◆ WHAT YOU WILL DO ◆
The listing below holds a line with "Куртка (318, 372)" and a later line with "Watford (613, 310)". Write out those two lines and every line between them, exactly, and nothing else.
------ GIVEN DATA ------
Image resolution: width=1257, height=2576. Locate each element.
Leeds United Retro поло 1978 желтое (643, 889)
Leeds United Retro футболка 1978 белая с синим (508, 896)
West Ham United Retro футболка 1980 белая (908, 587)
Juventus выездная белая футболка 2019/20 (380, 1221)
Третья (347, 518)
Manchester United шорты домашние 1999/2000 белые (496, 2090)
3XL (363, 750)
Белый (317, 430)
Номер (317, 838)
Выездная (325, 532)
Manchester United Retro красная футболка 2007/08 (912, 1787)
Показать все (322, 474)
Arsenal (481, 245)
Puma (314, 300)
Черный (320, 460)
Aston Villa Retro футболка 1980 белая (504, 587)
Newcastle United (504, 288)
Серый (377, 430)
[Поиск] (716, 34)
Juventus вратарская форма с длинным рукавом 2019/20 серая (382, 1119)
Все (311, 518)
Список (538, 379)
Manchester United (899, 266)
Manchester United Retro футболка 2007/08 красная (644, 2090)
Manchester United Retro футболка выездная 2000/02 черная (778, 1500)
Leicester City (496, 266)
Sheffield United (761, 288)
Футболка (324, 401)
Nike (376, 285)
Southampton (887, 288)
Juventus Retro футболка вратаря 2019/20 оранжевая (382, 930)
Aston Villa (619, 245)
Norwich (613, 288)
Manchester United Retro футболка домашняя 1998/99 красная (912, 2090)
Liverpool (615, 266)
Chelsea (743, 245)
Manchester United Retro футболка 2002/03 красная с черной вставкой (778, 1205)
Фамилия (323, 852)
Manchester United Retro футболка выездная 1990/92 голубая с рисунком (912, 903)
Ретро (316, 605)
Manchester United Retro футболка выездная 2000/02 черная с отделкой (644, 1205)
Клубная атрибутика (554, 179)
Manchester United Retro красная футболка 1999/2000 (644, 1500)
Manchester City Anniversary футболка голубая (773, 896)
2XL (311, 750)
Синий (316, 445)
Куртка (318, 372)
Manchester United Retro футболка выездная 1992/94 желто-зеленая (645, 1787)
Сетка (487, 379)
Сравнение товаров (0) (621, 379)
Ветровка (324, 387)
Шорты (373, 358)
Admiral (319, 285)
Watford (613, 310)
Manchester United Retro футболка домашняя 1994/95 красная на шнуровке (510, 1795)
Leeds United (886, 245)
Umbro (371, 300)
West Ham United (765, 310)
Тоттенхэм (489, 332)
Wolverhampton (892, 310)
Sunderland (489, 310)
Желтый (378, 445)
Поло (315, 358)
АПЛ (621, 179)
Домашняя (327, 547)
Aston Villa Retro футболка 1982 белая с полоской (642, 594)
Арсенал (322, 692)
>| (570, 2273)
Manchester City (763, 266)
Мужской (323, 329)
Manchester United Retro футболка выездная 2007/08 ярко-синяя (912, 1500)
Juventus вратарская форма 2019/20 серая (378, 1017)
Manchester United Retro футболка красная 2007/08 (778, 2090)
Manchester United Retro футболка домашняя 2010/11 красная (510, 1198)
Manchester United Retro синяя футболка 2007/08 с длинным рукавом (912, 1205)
------
◆ SOLUTION TO THE EXERCISE ◆
Куртка (318, 372)
Manchester United Retro футболка выездная 1992/94 желто-зеленая (645, 1787)
Сетка (487, 379)
Сравнение товаров (0) (621, 379)
Ветровка (324, 387)
Шорты (373, 358)
Admiral (319, 285)
Watford (613, 310)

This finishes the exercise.